◆ Texto proporcionado:
Benedicto, el romántico clásico

En sus últimos tiempos, el cardenal Joachim Meisner, el arzobispo de Colonia, describió a Joseph Ratzinger como "el Mozart de la teología". Otros han sugerido que Carl Maria von Weber o Anton Bruckner serían mejores comparaciones. Ambos son emblemáticos del romanticismo austrohúngaro.

Ratzinger estaba interesado en la relación entre amor y verdad, en la afectividad como en la


objetividad
, en el significado de la historia para la formación personal, en el carácter histórico de la revelación y en el papel de la belleza en la evangelización. La historia, la belleza, el amor y la relación de las tres con la formación del carácter humano son intereses centrales del movimiento romántico y, al estilo de Bruckner, Ratzinger unió sus análisis de esas relaciones en ensayos fuertemente polifónicos utilizando un lenguaje armónico y rico. Fue capaz de poner en primer plano estos elementos relegados en el pensamiento católico sin degradar los que habían llegado a ser comprendidos como los elementos clásicos. En ese sentido, Ratzinger fue el análogo teológico de una síntesis musical entre Mozart y con Weber o Bruckner, si tal cosa fuese posible. Para aquellos que gustan del romanticismo sin lo clásico, él fue un peligroso reaccionario. Para aquellos que gustan del clasicismo sin lo romántico, él fue un peligroso liberal.

◆ Datos proporcionados:
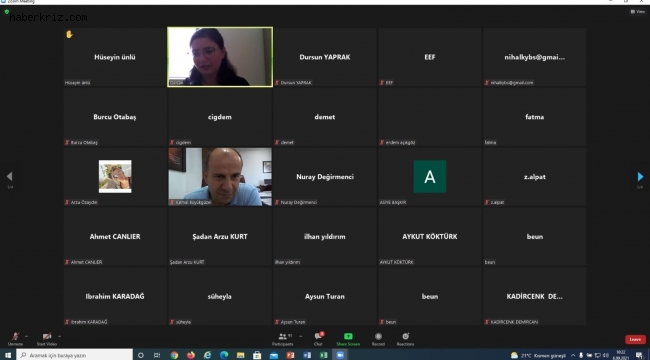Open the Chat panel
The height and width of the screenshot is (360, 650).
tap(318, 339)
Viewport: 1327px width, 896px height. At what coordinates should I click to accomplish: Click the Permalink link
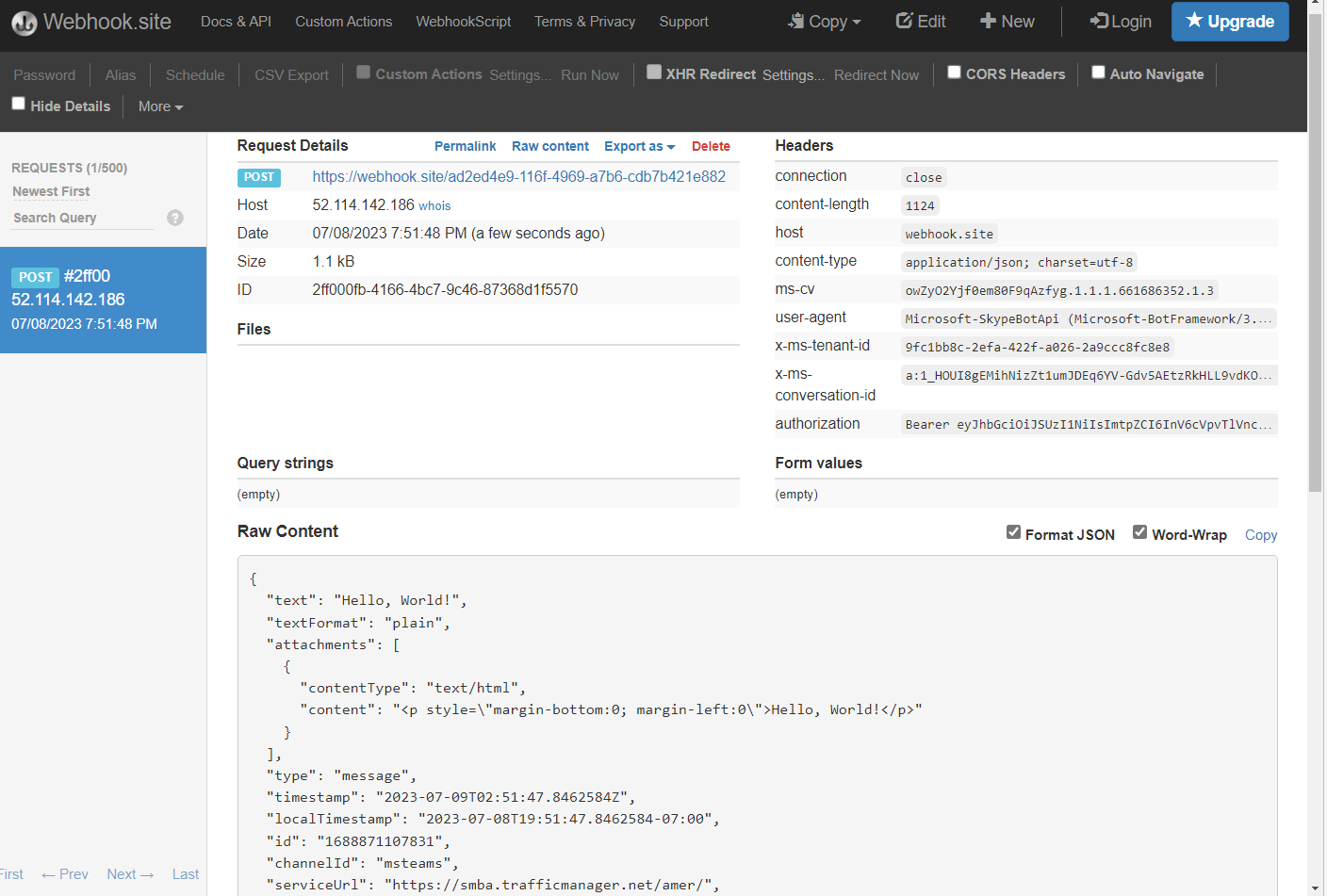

==

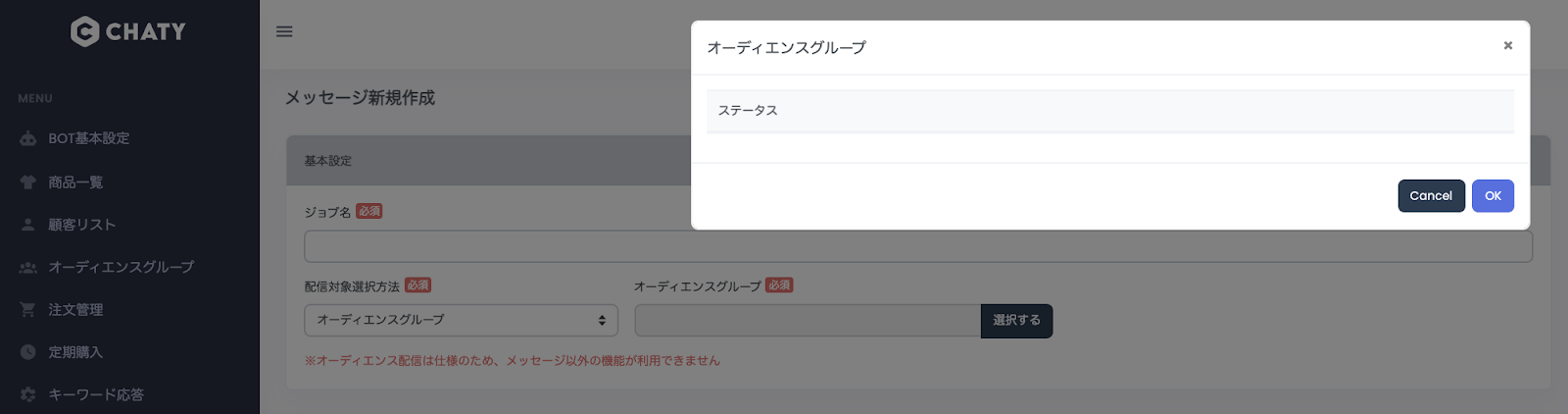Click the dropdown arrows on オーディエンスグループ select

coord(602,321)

◆ Las tareas:
1. En el texto sobre Ratzinger, ¿cómo lo describió el cardenal Joachim Meisner?
2. Transcribe del texto sobre Ratzinger el fragmento que comienza en "Benedicto, el romántico" y termina en "del romanticismo austrohúngaro.".

◆ Respuestas por tarea:
1. Como "el Mozart de la teología".

2.
Benedicto, el romántico clásico

En sus últimos tiempos, el cardenal Joachim Meisner, el arzobispo de Colonia, describió a Joseph Ratzinger como "el Mozart de la teología". Otros han sugerido que Carl Maria von Weber o Anton Bruckner serían mejores comparaciones. Ambos son emblemáticos del romanticismo austrohúngaro.